Wherever the word "computer" occurs in the listing below, copy that whole line.

### Exercise material ###

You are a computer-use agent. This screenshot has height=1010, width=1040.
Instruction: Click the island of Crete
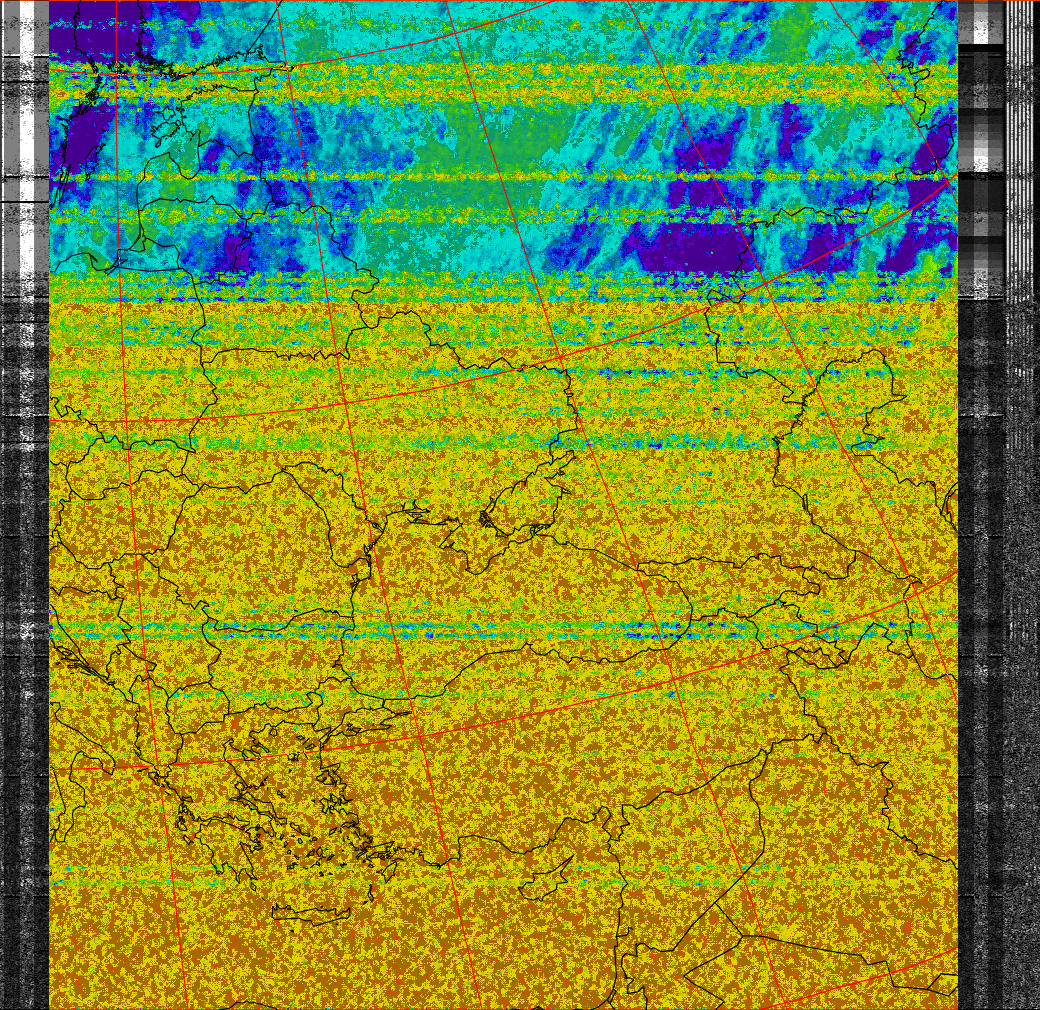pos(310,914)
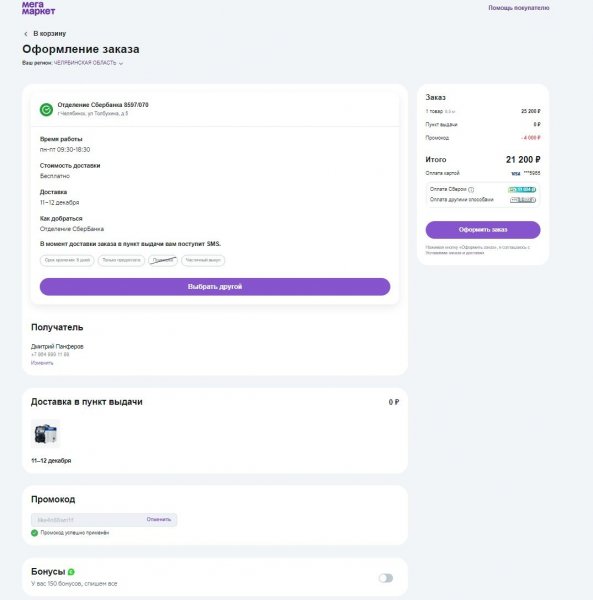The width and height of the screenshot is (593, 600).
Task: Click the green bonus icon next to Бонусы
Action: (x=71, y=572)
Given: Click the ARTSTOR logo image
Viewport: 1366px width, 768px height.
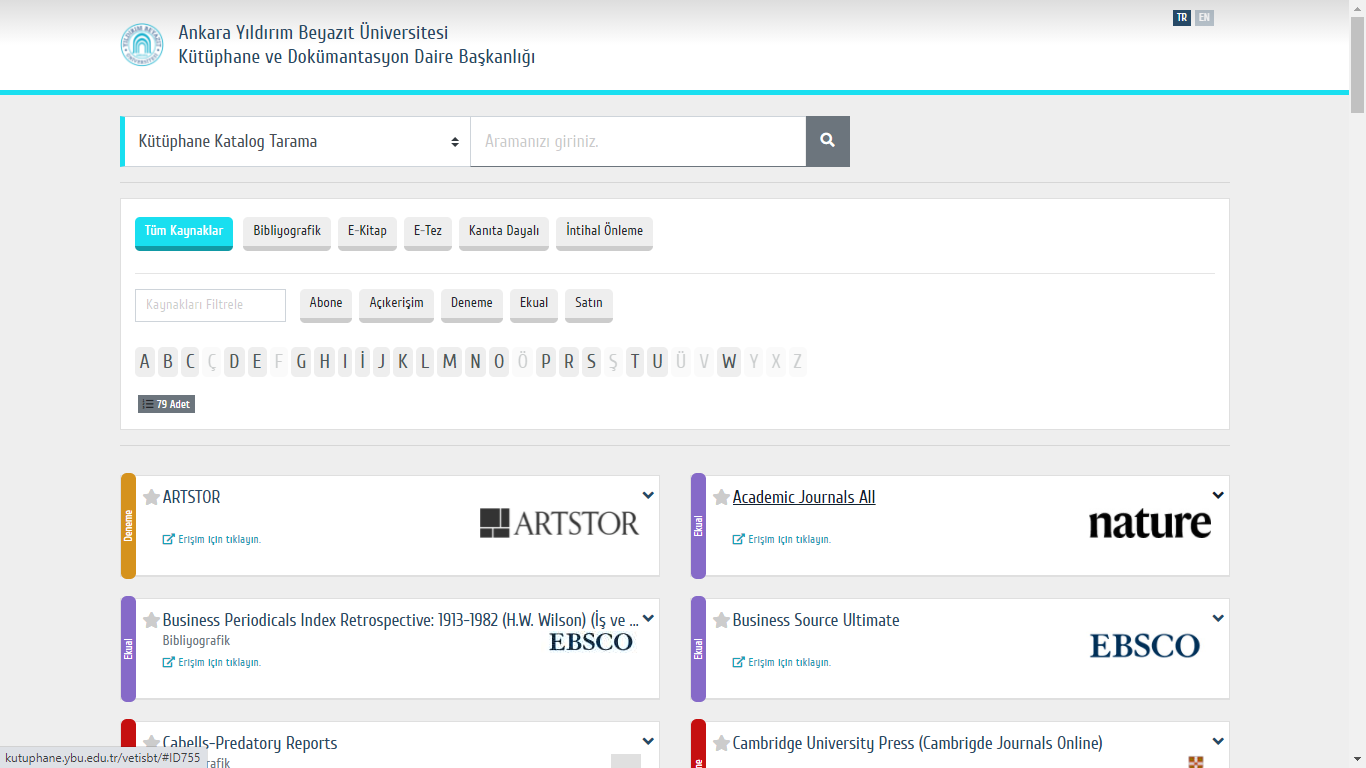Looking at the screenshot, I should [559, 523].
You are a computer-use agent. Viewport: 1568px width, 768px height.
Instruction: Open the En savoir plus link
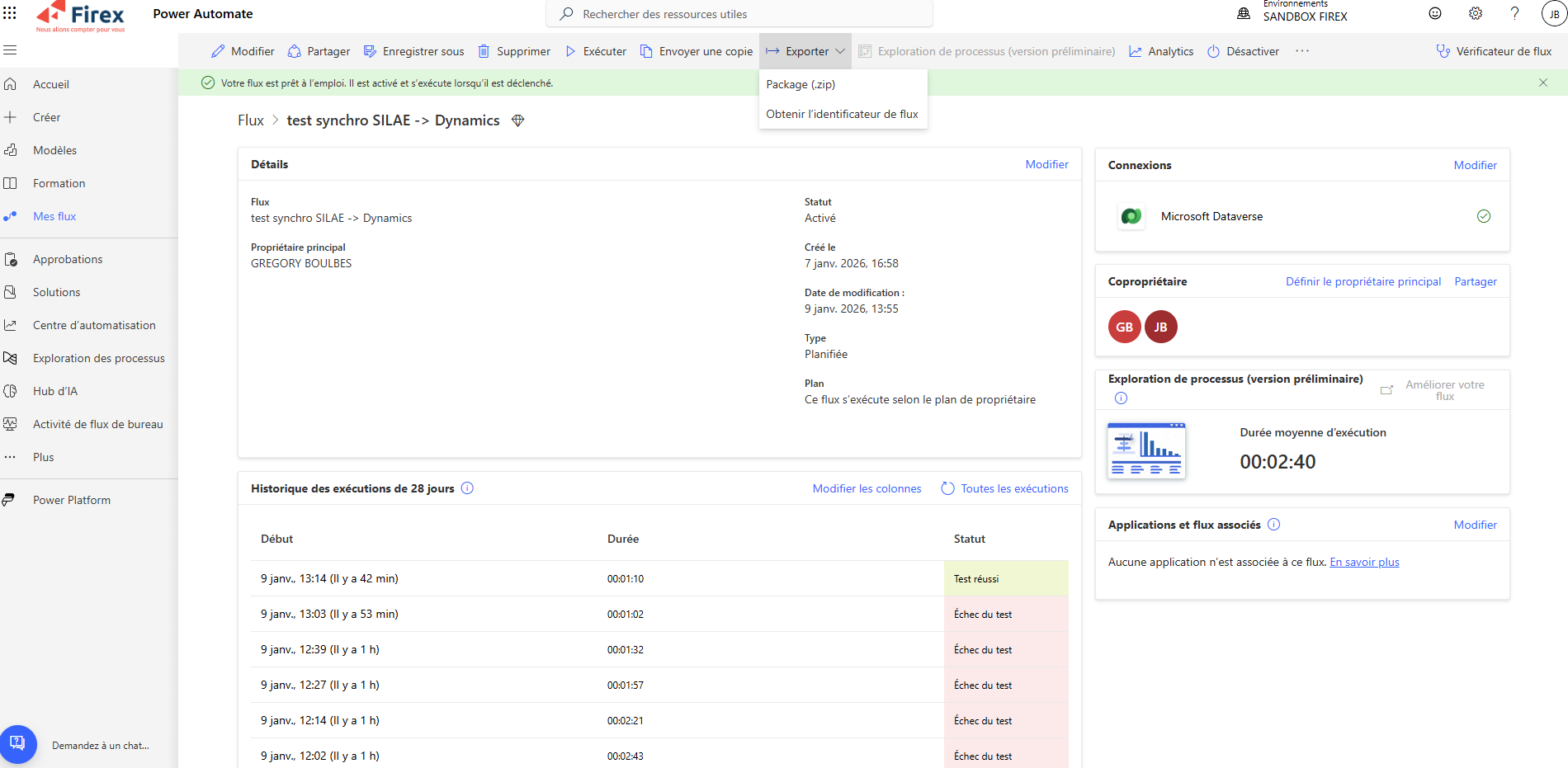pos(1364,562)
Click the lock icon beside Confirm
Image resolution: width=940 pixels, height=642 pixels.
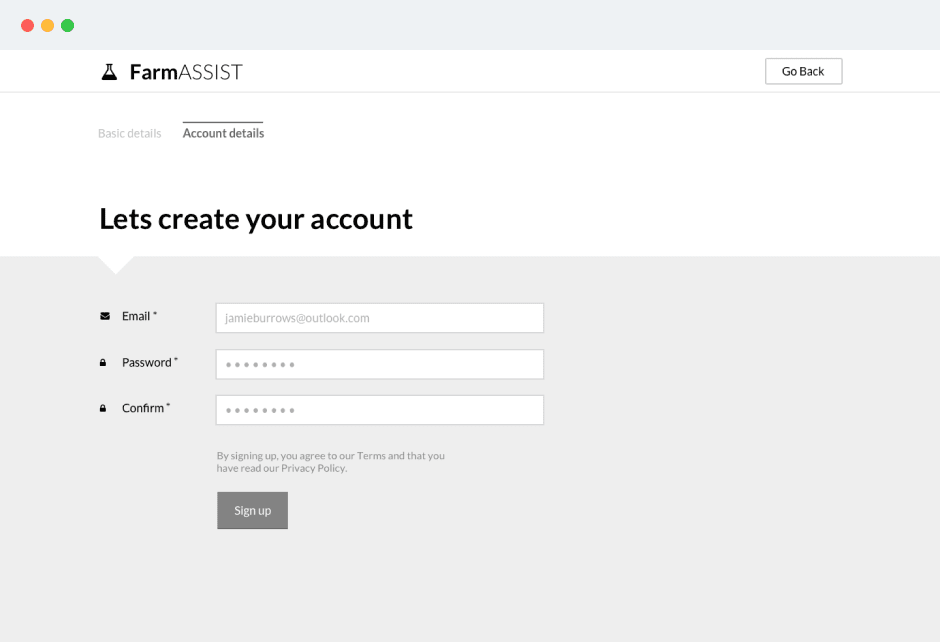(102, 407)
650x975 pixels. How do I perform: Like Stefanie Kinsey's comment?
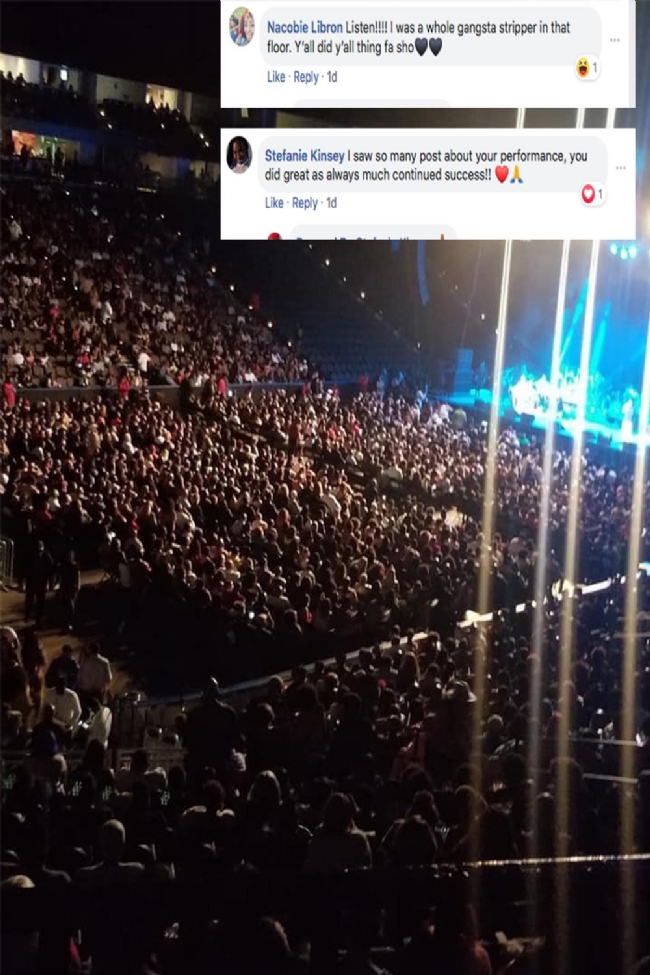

###

Answer for this exercise.
You are a computer-use agent. This screenshot has height=1010, width=1040.
You are a computer-use agent. Viewport: 1568px width, 768px height.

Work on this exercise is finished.